In the 1920s, Dilling commissioned Browne & Buckwell to make a non-pedal harp with an "Egan-like mechanism and seven ditals". Her Celtic Single Action Harp, Dilling Model, is a non-pedal harp with seven levers on the top that control the tuning of each note in a scale individually. Dilling used this kind of harp on her first European tour. Later, around 1980, she revisited the problem of a portable harp, and collaborated with carpenters Shawn Herman, Jody Nishman, and Arsalaan Fay. Fay still makes harps with what he calls "Dilling single-action levers".
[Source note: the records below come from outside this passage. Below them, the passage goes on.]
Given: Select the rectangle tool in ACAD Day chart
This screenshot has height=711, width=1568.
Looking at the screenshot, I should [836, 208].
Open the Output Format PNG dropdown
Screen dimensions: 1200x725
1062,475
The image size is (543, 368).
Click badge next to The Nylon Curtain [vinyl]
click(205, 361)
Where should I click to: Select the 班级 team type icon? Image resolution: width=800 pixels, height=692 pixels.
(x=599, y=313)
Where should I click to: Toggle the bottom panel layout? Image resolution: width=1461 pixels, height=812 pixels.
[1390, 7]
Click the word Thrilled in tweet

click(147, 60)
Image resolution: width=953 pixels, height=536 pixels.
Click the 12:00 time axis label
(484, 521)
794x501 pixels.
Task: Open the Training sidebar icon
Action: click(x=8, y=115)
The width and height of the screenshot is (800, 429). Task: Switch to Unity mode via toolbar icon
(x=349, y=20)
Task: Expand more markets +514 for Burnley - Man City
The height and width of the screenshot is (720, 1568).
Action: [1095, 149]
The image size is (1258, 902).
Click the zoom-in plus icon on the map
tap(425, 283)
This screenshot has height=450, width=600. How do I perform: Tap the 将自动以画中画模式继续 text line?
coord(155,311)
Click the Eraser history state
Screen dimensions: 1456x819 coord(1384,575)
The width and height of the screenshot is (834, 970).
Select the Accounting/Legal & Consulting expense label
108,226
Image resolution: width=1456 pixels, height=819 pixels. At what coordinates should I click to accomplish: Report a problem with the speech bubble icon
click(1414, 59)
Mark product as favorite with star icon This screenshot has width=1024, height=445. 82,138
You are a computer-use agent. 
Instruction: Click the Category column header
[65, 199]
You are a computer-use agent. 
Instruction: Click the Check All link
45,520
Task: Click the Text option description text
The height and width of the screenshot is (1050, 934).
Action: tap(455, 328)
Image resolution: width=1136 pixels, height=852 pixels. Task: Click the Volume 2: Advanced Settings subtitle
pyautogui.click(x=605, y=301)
Dilling was called the "First Lady of the Harp". Harp students commonly use two of her harp music collections, Old Tunes for New Harpists (1934) and Thirty Little Classics for the Harp (1938).

==Personal life==
Dilling was a follower of Christian Science, and as such did not drink or serve alcohol. Sometimes when staying with friends she would hide their alcohol because she felt that drinking was wrong. She once asked for a wheelchair in her travels in order to avoid carrying heavy luggage. She married banker Clinton Parker in 1943; Parker died in 1948.

Dilling once told a harpist with an infected finger and an upcoming harp concerto to perform: "Read the one hundred and twenty-first Psalm, and go on".

==Selected discography==
Works taken from the selection in Nineteenth and Twentieth Century Harpists: A bio-critical sourcebook.

- 78-rpm discs for Columbia Records
- March of the Men of Harlech, John Thomas. Believe Me if All These Endearing Young Charms, old Irish Tune.
- Danse Orientale, H. Cady.
- La Source op. 44 Etude, A. Hasselmans.
- An Old Music Box; The Music Box; De Severacq, Two French Songs: Le Bon Petit Roi d'Yvetot, Et Ron, Petit Patapon Arr. M. Grandjany
- Chaconne, A. Durand, transcribed by A. Hasselmans; Menuets De Platee, J-Ph. Rameau, transcribed by G. Marty
- Bouree (from Cello suite in C-major) Bach, Bouree (from Violin Partita no. 1) Bach.
- Pastorale Op. 45 No. 5, Sibelius
- Impromptu Caprice, Op. 9 G. Pierné
- Variations Pastorales on an Old Noel, MS Rousseau

- for Connoisseur Record Corp Urania
- An Evening at Town Hall with Mildred Dilling and Her Harp: de la Presle, Watkins, Renié, Ravel, Roussel, Prokofiev. John Wustman, piano. 1969.
- Romantic Music for the Harp: Debussy, Salzedo, Tournier, Renié, Liszt, Zabel, Poenitz, MacDowell, Hasselmans, Prokofiev.